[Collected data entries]

────────────────────────────────────────

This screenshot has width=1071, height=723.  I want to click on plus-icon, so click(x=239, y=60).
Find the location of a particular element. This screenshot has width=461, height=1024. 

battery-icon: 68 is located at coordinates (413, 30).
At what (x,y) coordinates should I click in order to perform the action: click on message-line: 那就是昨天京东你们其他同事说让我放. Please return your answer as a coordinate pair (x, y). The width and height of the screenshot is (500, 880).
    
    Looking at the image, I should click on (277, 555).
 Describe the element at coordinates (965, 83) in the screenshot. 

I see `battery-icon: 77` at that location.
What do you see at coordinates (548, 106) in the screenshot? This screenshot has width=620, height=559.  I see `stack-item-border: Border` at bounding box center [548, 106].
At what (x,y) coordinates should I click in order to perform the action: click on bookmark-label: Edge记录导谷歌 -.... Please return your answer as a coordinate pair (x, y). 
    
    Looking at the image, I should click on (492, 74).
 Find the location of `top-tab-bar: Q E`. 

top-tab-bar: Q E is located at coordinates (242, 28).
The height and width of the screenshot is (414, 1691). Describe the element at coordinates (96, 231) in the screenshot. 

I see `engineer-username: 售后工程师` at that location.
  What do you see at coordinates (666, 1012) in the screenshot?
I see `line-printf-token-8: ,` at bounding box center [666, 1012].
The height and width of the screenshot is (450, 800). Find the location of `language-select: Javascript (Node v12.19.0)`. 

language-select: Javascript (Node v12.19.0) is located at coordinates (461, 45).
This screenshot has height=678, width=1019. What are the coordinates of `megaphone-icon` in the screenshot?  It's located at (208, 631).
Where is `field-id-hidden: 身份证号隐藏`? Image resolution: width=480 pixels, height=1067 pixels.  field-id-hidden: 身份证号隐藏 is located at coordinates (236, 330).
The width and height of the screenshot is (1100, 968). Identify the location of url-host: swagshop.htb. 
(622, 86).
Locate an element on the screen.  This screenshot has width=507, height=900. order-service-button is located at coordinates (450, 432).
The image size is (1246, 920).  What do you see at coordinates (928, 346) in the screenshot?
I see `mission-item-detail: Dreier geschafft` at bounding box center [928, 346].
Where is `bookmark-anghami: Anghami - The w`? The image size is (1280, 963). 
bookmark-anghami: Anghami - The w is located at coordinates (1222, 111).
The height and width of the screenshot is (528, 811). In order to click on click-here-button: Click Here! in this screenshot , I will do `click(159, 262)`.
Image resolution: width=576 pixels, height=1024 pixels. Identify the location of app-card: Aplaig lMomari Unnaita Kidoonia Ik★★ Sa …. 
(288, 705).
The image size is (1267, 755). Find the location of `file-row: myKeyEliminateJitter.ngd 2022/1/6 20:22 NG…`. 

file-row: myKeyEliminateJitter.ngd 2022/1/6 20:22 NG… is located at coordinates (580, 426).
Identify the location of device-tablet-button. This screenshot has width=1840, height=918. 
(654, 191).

────────────────────────────────────────

• [Problem to work on]: Reproduce the entire listing above word for word, keeping every line intact.

• [Reply]:
This screenshot has width=1071, height=723.  I want to click on plus-icon, so click(x=239, y=60).
Find the location of a particular element. This screenshot has width=461, height=1024. 

battery-icon: 68 is located at coordinates (413, 30).
At what (x,y) coordinates should I click in order to perform the action: click on message-line: 那就是昨天京东你们其他同事说让我放. Please return your answer as a coordinate pair (x, y). The width and height of the screenshot is (500, 880).
    
    Looking at the image, I should click on (277, 555).
 Describe the element at coordinates (965, 83) in the screenshot. 

I see `battery-icon: 77` at that location.
What do you see at coordinates (548, 106) in the screenshot? This screenshot has width=620, height=559.  I see `stack-item-border: Border` at bounding box center [548, 106].
At what (x,y) coordinates should I click in order to perform the action: click on bookmark-label: Edge记录导谷歌 -.... Please return your answer as a coordinate pair (x, y). 
    
    Looking at the image, I should click on (492, 74).
 Find the location of `top-tab-bar: Q E`. 

top-tab-bar: Q E is located at coordinates (242, 28).
The height and width of the screenshot is (414, 1691). Describe the element at coordinates (96, 231) in the screenshot. 

I see `engineer-username: 售后工程师` at that location.
  What do you see at coordinates (666, 1012) in the screenshot?
I see `line-printf-token-8: ,` at bounding box center [666, 1012].
The height and width of the screenshot is (450, 800). Find the location of `language-select: Javascript (Node v12.19.0)`. 

language-select: Javascript (Node v12.19.0) is located at coordinates (461, 45).
This screenshot has height=678, width=1019. What are the coordinates of `megaphone-icon` in the screenshot?  It's located at (208, 631).
Where is `field-id-hidden: 身份证号隐藏`? Image resolution: width=480 pixels, height=1067 pixels.  field-id-hidden: 身份证号隐藏 is located at coordinates (236, 330).
The width and height of the screenshot is (1100, 968). Identify the location of url-host: swagshop.htb. 
(622, 86).
Locate an element on the screen.  This screenshot has width=507, height=900. order-service-button is located at coordinates (450, 432).
The image size is (1246, 920).  What do you see at coordinates (928, 346) in the screenshot?
I see `mission-item-detail: Dreier geschafft` at bounding box center [928, 346].
Where is `bookmark-anghami: Anghami - The w`? The image size is (1280, 963). 
bookmark-anghami: Anghami - The w is located at coordinates (1222, 111).
The height and width of the screenshot is (528, 811). In order to click on click-here-button: Click Here! in this screenshot , I will do `click(159, 262)`.
Image resolution: width=576 pixels, height=1024 pixels. Identify the location of app-card: Aplaig lMomari Unnaita Kidoonia Ik★★ Sa …. 
(288, 705).
The image size is (1267, 755). Find the location of `file-row: myKeyEliminateJitter.ngd 2022/1/6 20:22 NG…`. 

file-row: myKeyEliminateJitter.ngd 2022/1/6 20:22 NG… is located at coordinates (580, 426).
Identify the location of device-tablet-button. This screenshot has width=1840, height=918. 
(654, 191).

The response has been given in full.